Warning: this post will ramble.
It's been a Potato Chip Effect or Dropped Spoon kind of week and its only Tuesday. Actually, it started Saturday, when I told Facebook to eff off for a day. Some people thought this meant I was staying off entirely, and sent me little I-thought-you-were-off-Facebook texts when I was on later, which were not helpful. So I ignored them; better that than biting their heads off.
Physical health is generally measurable and treatable, and there are specific goals (reduce pain, close wound, clear infection). But mental health is a slippery beast, and while it may not hurt to know that mid-December is always a problem for me even before Laston's illness, it's isn't something that my fairly logical mind can really grok as a useful data point. Until I sit down and write it out, of course.
When you have even mild mental health issues (hello, Seasonal Affective Disorder, anxiety, and emotional exhaustion) on top of things that are still sometimes considered to be mental health issues but aren't (like ADHD or ASD), the tendency is to try to analyze, at least for me. How much of my emotional exhaustion (it's not really compassion fatigue because that implies I'm less able to feel compassion than I was) is due to winter? To financial stress? About things that are neither my monkeys nor my circus? To grief? To living with children? To being a single mom on a budget? To missing a deadline because I couldn't log in? To fretting about my friends who are also having hard times, in different ways? About my mom's recent knee surgery, even though she's fine? To feeling guilty because my friends have it worse so what am I complaining about? About the things my country is doing to people who are not straight white males? About the little things, like head colds and power outages and traffic snarls? To my therapist being out of town for the holidays?
It doesn't really matter how much of each issue is affecting me in what way. But try telling my busy little brain that in the moment. It's just as effective as telling Meltdown Lizzy that her art project can be fixed; you have to step back to a place of calm for it to even register.
I did that today in the car on the way to school. I said to Lizzy that we need a plan for when mom loses it, because otherwise I'm Shouty Mom (who nobody likes) or even Weepy Mom (which unnerves them somewhat). What can we plan for right now, when I'm not Shouty or Weepy? "Um..." Lizzy says reluctantly, "We could like do chores before you get Shouty."

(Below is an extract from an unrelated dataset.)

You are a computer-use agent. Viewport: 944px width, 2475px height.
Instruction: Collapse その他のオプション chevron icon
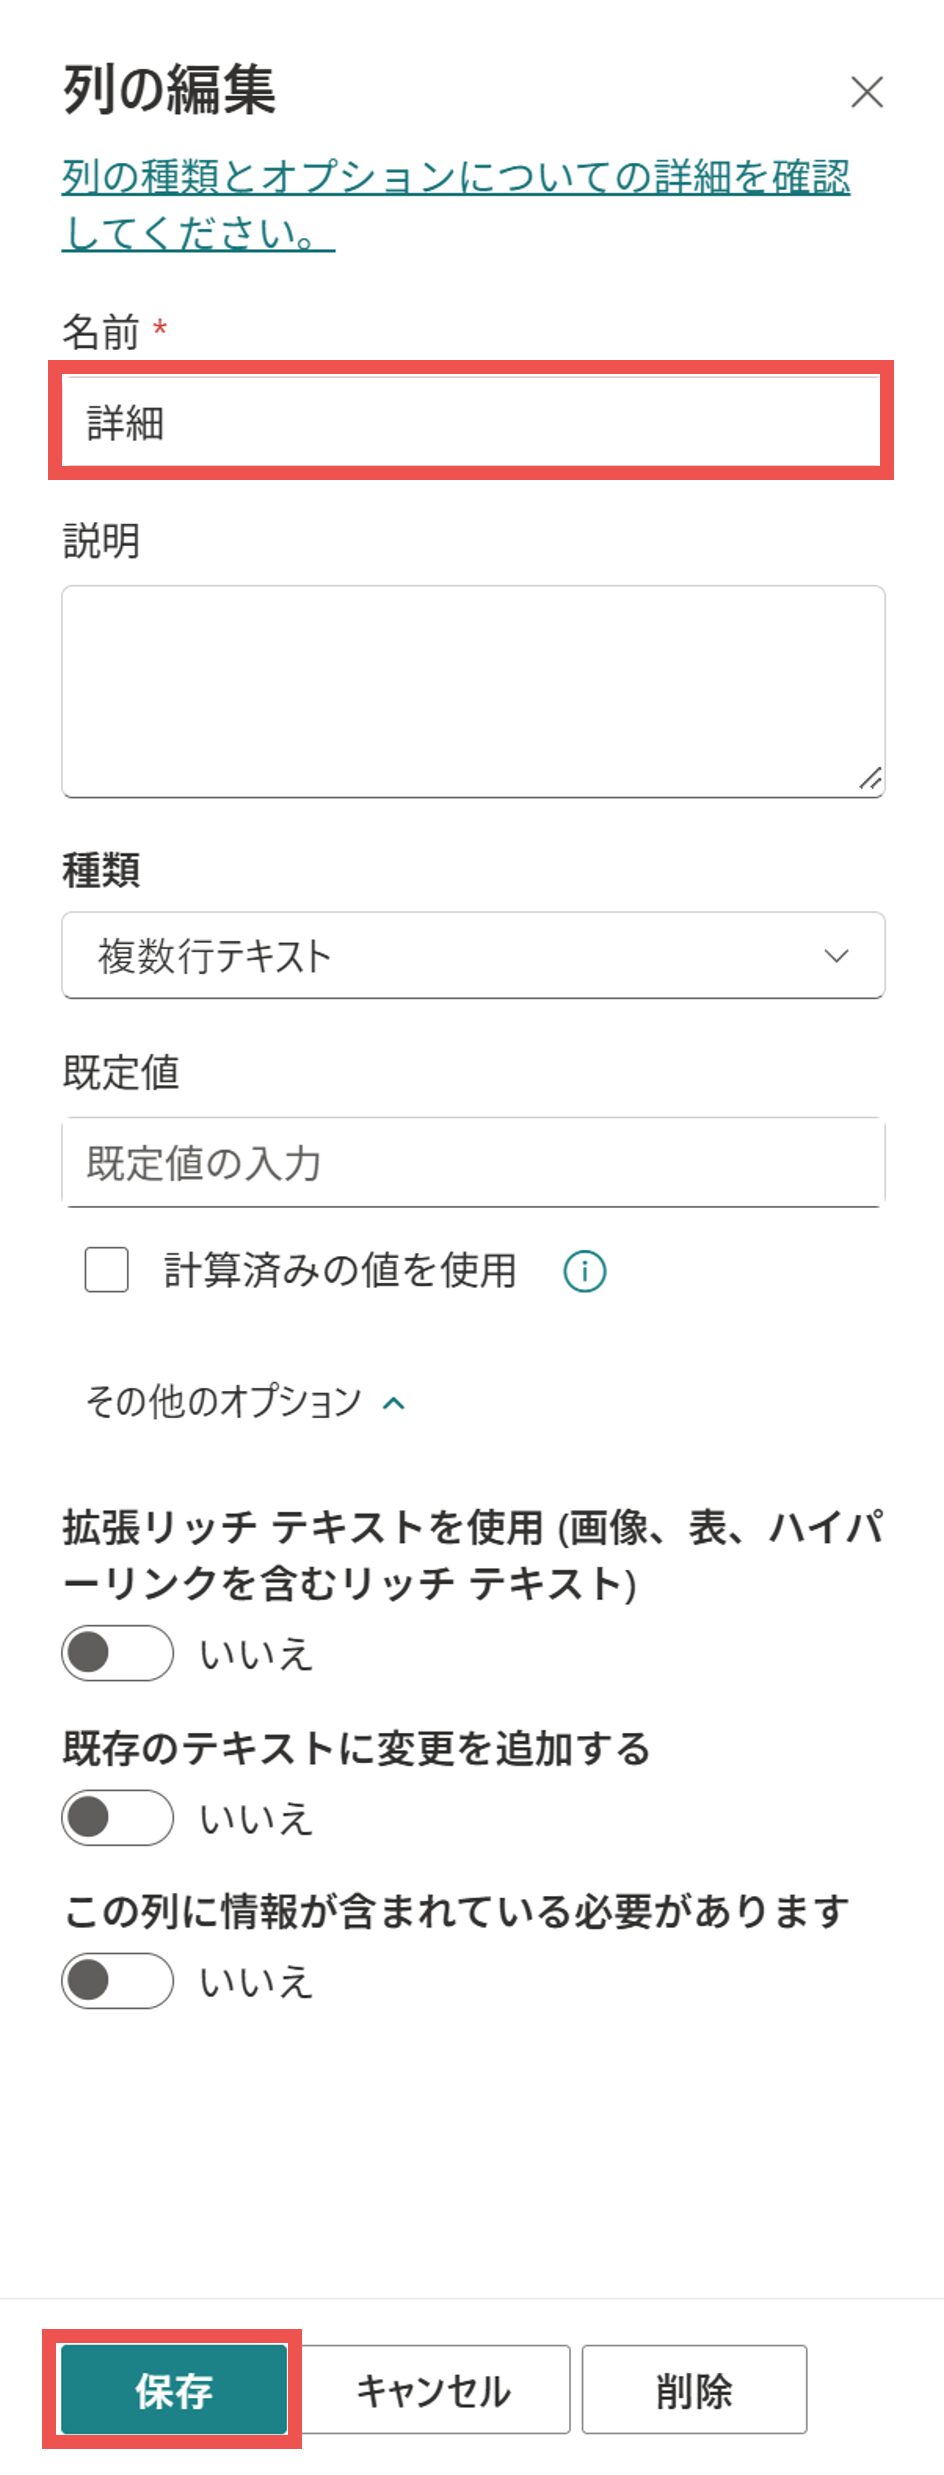[x=394, y=1403]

Well, that's terrific, but I've been trying to get you to do that for years and it hasn't worked yet. "Maybe you could use one of the code phrases? Like "Potato Chip Effect?" So we know when you're about to be Shouty Mom?"

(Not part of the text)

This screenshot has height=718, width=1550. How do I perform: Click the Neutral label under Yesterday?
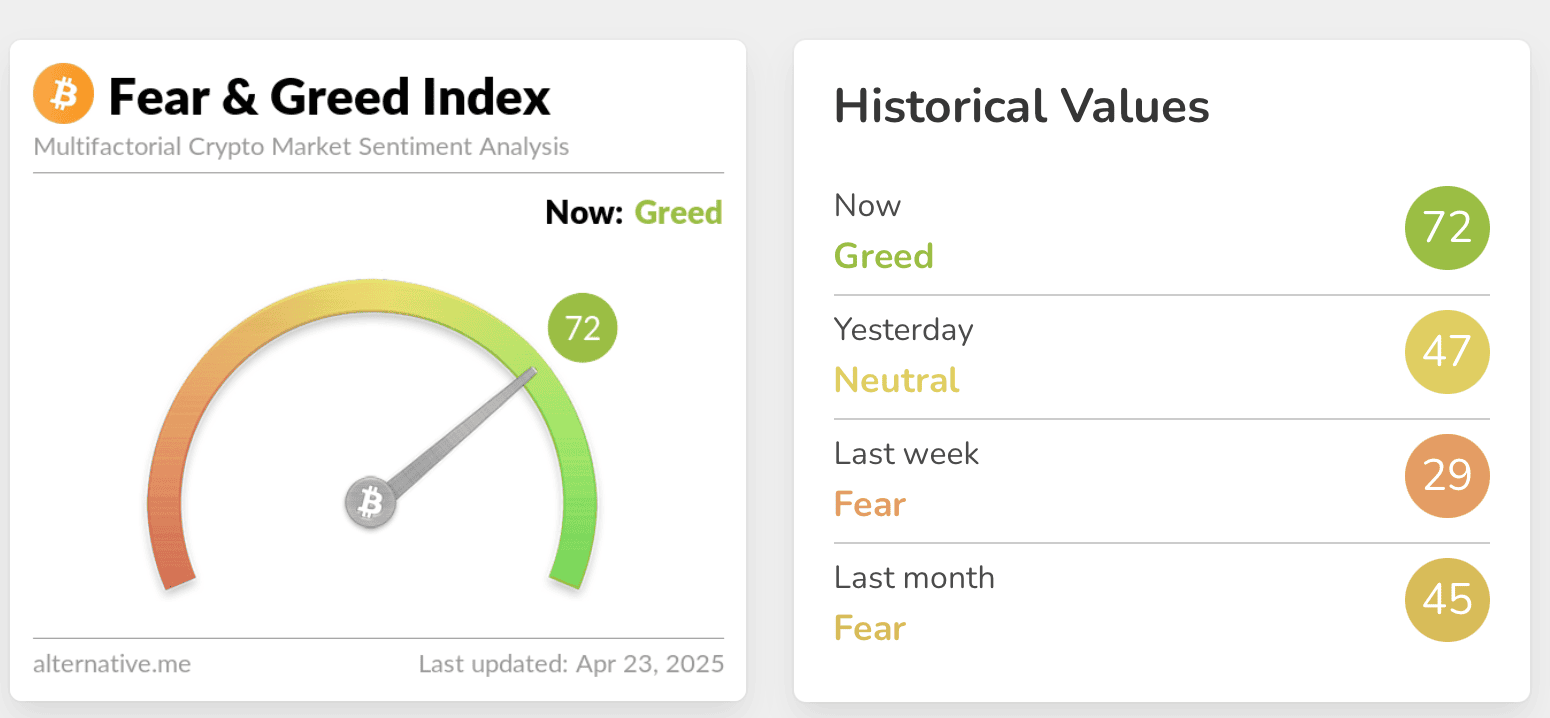[x=897, y=380]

The child is a genius. Now to get my brain to notice the path and act accordingly before I start being Shouty. If I can expect Lizzy to do this, I can expect me to do this.
And now I'm going to sign out before our second windstorm in the past five days causes another power outage. Because if I typed all this and didn't save before Mother Nature gets Shouty, I'm going to Drop Spoons loudly and all over the floor.